In spite of years and years of doom-and-gloom predictions from conservatives that Obamacare will hurt Medicare, the facts just continue to tell another, very different story.  Earlier in the month the annual Medicare Trustees report showed how the ACA continues to extend the program’s solvency.  Now, the Congressional Budget Office has even more to say:

“You’re looking at the biggest story involving the federal budget and a crucial one for the future of the American economy. Every year for the last six years in a row, the Congressional Budget Office has reduced its estimate for how much the federal government will need to spend on Medicare in coming years. The latest reduction came in a report from the budget office on Wednesday morning.

The changes are big. The difference between the current estimate for Medicare’s 2019 budget and the estimate for the 2019 budget four years ago is about $95 billion. That sum is greater than the government is expected to spend that year on unemployment insurance, welfare and Amtrak — combined. It’s equal to about one-fifth of the expected Pentagon budget in 2019. Widely discussed policy changes, like raising the estate tax, would generate just a tiny fraction of the budget savings relative to the recent changes in Medicare’s spending estimates.”
—————
- Problem to work on:
Continue the text on Medicare spending and the Congressional Budget Office estimates, beginning after its final sentence. The rows that follow the text were drawn from a different source.

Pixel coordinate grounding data
—————
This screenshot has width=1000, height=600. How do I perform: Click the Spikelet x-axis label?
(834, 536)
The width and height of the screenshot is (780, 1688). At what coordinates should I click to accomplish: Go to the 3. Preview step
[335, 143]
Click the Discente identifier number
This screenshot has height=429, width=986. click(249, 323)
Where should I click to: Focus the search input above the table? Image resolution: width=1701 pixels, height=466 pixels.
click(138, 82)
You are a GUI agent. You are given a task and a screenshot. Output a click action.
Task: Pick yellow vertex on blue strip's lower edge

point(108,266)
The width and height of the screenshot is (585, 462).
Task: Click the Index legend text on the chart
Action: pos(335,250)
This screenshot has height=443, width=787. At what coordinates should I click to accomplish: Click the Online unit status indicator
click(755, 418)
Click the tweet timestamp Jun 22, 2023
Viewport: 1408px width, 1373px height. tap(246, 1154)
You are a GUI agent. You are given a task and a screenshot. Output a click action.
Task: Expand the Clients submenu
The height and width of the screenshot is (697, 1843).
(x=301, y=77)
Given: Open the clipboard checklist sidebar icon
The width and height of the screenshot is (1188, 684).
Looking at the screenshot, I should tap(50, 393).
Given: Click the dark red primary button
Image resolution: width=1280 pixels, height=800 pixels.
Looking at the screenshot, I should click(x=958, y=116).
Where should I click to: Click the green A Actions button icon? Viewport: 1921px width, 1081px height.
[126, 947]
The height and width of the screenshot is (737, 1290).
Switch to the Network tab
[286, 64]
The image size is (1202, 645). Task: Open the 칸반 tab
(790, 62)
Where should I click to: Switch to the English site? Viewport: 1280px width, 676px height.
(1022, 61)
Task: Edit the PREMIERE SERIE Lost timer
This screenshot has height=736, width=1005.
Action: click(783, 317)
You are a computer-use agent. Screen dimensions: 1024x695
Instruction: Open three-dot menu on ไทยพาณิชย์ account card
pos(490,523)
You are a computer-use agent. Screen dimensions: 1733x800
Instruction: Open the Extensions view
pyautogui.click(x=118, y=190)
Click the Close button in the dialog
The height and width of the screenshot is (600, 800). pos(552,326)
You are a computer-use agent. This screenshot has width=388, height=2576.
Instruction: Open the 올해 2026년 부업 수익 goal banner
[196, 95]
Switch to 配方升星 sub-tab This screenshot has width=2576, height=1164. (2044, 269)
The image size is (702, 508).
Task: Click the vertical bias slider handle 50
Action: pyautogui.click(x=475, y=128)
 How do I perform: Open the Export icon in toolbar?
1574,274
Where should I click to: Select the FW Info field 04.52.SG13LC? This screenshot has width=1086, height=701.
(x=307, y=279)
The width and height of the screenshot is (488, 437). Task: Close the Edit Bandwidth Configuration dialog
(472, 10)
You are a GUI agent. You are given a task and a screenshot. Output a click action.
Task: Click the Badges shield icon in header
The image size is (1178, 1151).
—————
- Task output:
Unfortunately, these fiscal facts will be ignored by those in Washington determined to cut Medicare benefits. Even though he’s on a nationwide book tour, Rep. Paul Ryan is doing everything possible to ignore talking about his plan which would turn Medicare into CouponCare while also repealing the ACA — stealing years from Medicare’s solvency, eliminating free screenings for seniors, preserving massive subsidies for private insurers in Medicare Advantage and bringing back the costly prescription drug donut hole.